I have found a way to stop the streaming generation that doesn't cause any major fallout. The wav that it sends over is still a complete wav (as far as its gotten into generating it), nothing screams or shouts about errors and its managed to be simpler than I thought.

Saying that, a word of note, if you look at my screenshot, the text I sent was about 120 chunks long and I broke it generating at chunk 19/20, which stops the generation process, but if your application is playing chunk 10 at the moment, it will continue on playing until it has reached chunk 20 (the end of the generated wav) OR you can press Stop on your player (or should I say programmatically send a STOP to your player).

So it should provide some of what you want.... generating and managing a queue system is a separate thing of course. And I think I will create a queue setup that has 2x options.... on a new text generation request being sent it will:

A) Stop the current streaming generation (as above) and then start generating the new text that was sent over. OR B) Queue up the new text and then generate it once the current generation has finished.

Before I can send you some code (which I think I should be able to do in 1.9 of Alltalk, with it being pretty simple, I need to just have a little think as to how I implement the endpoint.

So give me a little more time on this to wrap my head around it, now I have some working code ideas.

Thanks

erew123 commented 7 months ago

Ok, its up there.

Because it was simple enough to do, Ive dumped it into v1.9 and just updated the code so you can git pull.

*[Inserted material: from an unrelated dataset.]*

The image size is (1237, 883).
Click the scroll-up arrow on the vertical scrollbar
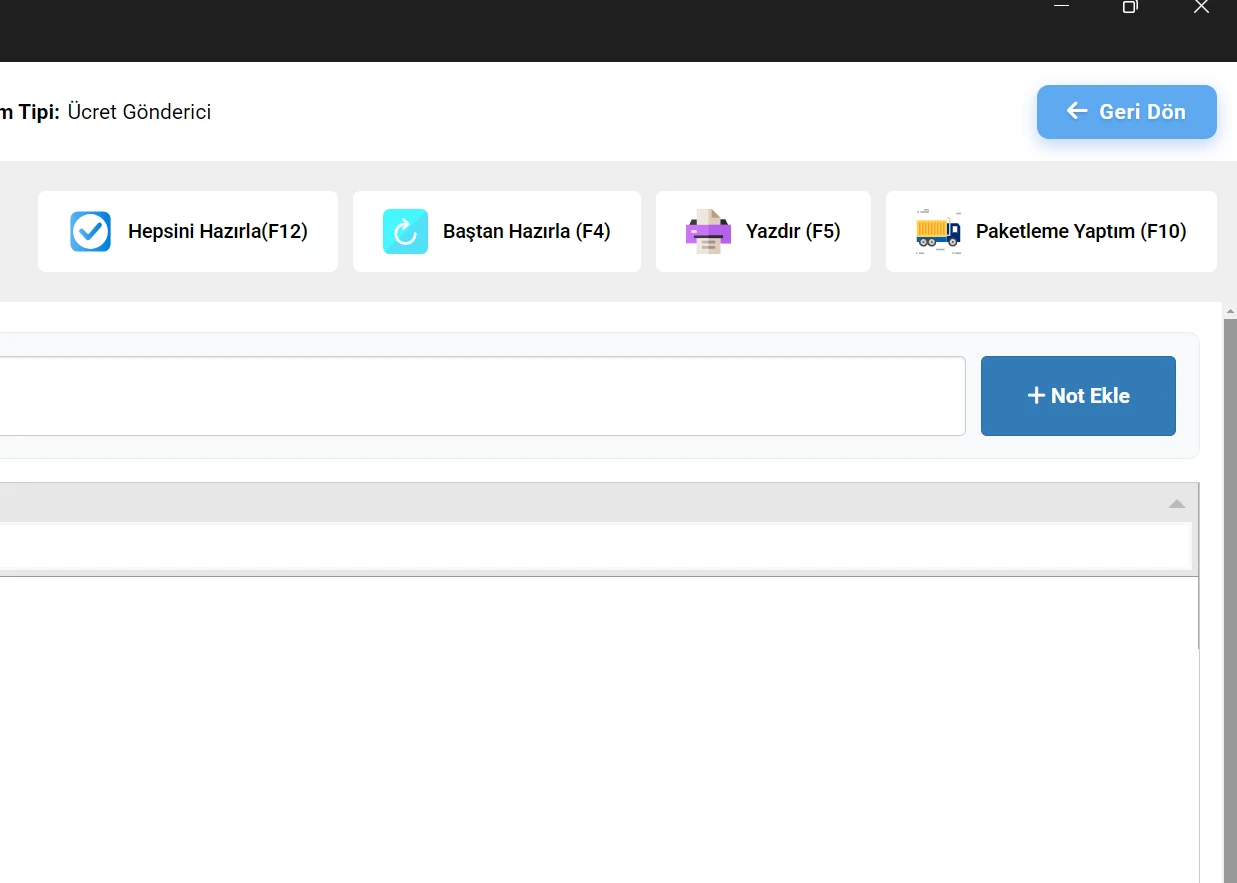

So hitting the endpoint with a PUT

curl -X PUT http://localhost:7851/api/stop-generation

That will stop the generation occurring however far its gotten into it. So within your own code, assuming you have something playing back at the moment while its generating the stream you would:

1) Send out a curl -X PUT http://localhost:7851/api/stop-generation to that endpoint which would stop the stream generating any further. 2) Assuming you want the the current audio to stop, you would programmatically send a STOP to your audio player. Or maybe a pause audioPlayer.pause(); (however your code handles that). 3) You would now send off the new TTS generation request as normal and it should start generating.

Just so you understand what is happening in AT, when you send this:

curl -X PUT http://localhost:7851/api/stop-generation

Its switching stop_generation = False to stop_generation = True

When AT is in its for loop where it sends chunks of text at the XTTS AI model, it checks in between each chunk for stop_generation = True. If it finds that, it wipes out the remaining text chunks from the rest of the buffer and cleanly breaks the operation at the last generated WAV chunk. Meaning its then waiting for the next generation request.

Obviously I have not given this a ton of testing, but 20+ish tests it seems to work ok, though Im not going to document this yet for general availability.

Now its possible as I get further along coding other things, I may change the endpoint name OR even the call to it. And as mentioned I will intend to do other code that:

on a new text generation request being sent it will:

A) Stop the current streaming generation (as above) and then start generating the new text that was sent over.
OR
B) Queue up the new text and then generate it once the current generation has finished.

So it may be in future you could have to change the endpoint name OR indeed you could change the flag in AllTalk to perform A (no need to send a stop command, just send off your next request). But Ill have to build the queue system for that and some extra logic, along with finishing the settings endpoint to allow you to manipulate all the settings within AllTalk remotely (all planned for v2).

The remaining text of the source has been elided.